PROBLEM DESCRIPTION.
Which lines in the records below contain the word "sidebar"? Report each of them.

↓↓↓

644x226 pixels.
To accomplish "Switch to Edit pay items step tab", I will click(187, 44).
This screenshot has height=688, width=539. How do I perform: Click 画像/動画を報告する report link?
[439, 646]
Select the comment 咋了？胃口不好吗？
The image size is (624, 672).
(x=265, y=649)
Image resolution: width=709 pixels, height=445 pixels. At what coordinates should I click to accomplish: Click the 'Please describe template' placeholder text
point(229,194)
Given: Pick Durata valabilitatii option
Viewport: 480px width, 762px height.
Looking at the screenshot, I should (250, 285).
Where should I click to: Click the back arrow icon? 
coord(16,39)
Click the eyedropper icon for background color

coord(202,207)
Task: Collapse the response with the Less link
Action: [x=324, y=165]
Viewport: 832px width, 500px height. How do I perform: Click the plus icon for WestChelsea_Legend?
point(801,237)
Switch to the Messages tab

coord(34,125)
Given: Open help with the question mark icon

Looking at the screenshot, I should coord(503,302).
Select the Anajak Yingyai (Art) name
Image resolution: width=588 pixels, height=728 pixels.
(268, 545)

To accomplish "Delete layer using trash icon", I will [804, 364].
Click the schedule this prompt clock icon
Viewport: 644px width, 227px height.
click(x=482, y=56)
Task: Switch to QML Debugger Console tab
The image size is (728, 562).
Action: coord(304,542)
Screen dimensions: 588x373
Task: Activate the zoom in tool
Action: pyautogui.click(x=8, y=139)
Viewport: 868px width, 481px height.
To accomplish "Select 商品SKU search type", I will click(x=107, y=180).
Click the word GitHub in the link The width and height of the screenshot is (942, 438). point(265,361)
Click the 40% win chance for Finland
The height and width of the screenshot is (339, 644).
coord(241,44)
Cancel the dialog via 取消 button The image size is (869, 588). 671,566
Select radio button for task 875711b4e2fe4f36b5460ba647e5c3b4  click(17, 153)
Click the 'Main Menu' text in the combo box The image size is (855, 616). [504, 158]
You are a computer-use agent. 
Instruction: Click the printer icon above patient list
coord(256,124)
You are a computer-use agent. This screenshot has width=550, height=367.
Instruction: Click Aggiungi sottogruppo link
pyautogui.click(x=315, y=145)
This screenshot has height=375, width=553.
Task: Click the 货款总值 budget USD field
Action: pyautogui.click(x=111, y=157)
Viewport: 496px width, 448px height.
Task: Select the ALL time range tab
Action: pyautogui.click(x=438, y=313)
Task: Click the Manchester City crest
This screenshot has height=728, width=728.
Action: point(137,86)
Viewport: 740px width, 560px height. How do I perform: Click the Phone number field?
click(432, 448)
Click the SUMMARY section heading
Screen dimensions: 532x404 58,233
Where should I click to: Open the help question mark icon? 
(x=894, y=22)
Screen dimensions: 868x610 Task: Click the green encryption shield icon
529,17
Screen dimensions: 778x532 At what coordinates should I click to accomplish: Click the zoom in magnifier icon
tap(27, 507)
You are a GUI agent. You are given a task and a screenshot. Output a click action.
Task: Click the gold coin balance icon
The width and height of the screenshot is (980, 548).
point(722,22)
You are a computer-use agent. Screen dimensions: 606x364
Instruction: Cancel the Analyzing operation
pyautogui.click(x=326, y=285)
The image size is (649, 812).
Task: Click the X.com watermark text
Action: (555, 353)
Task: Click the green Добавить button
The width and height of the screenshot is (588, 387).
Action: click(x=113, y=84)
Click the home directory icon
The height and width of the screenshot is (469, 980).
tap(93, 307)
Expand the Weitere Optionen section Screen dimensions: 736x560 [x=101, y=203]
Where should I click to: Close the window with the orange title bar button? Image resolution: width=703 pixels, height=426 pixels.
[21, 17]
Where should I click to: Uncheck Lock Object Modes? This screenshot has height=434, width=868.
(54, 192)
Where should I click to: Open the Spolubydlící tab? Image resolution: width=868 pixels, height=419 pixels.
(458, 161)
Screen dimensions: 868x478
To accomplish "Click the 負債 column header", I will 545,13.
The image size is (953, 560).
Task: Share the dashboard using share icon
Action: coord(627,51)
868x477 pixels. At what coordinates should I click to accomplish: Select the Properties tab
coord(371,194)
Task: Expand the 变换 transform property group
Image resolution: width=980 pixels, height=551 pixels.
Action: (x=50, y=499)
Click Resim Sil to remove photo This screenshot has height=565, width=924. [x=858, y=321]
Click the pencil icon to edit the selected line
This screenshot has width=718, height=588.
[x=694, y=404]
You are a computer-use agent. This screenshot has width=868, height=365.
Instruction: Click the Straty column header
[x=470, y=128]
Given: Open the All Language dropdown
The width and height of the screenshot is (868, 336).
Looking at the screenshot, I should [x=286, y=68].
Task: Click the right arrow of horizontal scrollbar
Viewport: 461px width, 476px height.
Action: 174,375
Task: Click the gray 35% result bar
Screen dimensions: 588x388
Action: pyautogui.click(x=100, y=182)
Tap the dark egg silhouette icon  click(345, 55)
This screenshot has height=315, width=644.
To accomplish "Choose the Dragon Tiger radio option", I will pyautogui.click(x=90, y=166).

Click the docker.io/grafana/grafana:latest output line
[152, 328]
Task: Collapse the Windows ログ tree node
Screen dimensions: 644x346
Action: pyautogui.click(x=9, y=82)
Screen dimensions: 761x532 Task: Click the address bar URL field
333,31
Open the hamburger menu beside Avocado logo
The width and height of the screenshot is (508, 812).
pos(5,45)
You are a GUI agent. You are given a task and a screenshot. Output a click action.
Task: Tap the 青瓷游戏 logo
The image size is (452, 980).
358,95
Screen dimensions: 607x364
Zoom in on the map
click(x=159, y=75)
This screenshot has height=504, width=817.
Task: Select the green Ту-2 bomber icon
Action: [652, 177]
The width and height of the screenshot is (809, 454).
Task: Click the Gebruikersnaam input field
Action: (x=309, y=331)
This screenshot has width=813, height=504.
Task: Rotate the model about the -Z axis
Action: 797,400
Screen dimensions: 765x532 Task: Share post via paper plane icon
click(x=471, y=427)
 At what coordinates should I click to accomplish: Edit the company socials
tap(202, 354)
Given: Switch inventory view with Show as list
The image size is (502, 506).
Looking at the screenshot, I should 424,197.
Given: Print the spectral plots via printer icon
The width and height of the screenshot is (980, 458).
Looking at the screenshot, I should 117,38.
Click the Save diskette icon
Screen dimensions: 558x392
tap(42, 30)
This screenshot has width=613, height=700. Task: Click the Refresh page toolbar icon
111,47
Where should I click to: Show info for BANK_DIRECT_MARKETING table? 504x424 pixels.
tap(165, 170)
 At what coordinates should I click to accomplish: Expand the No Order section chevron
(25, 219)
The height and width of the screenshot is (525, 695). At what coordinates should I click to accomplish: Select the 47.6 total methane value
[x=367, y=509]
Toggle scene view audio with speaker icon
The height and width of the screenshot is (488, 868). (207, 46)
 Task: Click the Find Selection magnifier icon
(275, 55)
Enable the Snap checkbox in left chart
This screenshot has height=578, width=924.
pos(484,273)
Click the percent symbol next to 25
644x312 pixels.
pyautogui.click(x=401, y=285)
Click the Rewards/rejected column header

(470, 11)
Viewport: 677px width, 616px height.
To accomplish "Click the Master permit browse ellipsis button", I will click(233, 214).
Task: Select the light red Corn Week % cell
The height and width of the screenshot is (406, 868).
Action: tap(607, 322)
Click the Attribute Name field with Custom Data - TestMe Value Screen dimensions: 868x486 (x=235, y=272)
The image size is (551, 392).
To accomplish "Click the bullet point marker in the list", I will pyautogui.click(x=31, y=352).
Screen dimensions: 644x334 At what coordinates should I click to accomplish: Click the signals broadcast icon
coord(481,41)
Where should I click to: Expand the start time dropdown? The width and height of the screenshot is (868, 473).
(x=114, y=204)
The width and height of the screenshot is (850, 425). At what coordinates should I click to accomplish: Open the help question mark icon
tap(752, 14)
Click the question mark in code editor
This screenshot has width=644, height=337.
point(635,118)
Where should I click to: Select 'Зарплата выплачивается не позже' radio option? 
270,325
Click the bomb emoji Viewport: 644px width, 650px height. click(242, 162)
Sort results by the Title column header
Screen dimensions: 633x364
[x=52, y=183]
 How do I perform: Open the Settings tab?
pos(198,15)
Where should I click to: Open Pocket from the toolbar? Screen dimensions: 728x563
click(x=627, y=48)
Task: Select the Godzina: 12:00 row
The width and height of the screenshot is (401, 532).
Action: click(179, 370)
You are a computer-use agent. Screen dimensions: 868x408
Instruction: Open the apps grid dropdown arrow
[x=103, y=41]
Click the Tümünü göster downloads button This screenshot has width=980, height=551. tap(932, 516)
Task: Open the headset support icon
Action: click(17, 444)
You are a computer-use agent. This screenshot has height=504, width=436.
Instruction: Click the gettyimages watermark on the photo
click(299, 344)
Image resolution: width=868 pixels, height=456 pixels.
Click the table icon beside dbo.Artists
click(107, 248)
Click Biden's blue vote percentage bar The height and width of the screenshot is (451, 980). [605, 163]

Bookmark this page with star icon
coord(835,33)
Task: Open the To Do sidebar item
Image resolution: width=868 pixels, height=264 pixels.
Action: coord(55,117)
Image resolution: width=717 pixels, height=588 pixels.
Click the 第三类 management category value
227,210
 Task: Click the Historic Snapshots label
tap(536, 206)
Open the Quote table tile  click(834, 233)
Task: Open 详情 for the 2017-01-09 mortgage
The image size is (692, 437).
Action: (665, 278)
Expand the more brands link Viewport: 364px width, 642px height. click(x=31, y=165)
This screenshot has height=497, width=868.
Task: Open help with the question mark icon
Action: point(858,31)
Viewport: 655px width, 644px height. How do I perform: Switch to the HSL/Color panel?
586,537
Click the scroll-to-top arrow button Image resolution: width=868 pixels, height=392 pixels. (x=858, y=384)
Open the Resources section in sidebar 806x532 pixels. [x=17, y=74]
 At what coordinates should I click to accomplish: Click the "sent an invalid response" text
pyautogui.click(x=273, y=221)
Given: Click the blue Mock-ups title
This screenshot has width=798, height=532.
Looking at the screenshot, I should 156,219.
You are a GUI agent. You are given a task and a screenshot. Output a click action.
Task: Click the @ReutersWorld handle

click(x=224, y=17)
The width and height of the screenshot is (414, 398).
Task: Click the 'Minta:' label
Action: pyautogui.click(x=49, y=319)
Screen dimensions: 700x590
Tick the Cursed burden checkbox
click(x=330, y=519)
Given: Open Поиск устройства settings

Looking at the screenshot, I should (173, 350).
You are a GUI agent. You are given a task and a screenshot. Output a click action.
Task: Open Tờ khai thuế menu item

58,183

↑↑↑

SOLUTION TO THIS TASK.
Task: Open the To Do sidebar item
Open the Resources section in sidebar 806x532 pixels. [x=17, y=74]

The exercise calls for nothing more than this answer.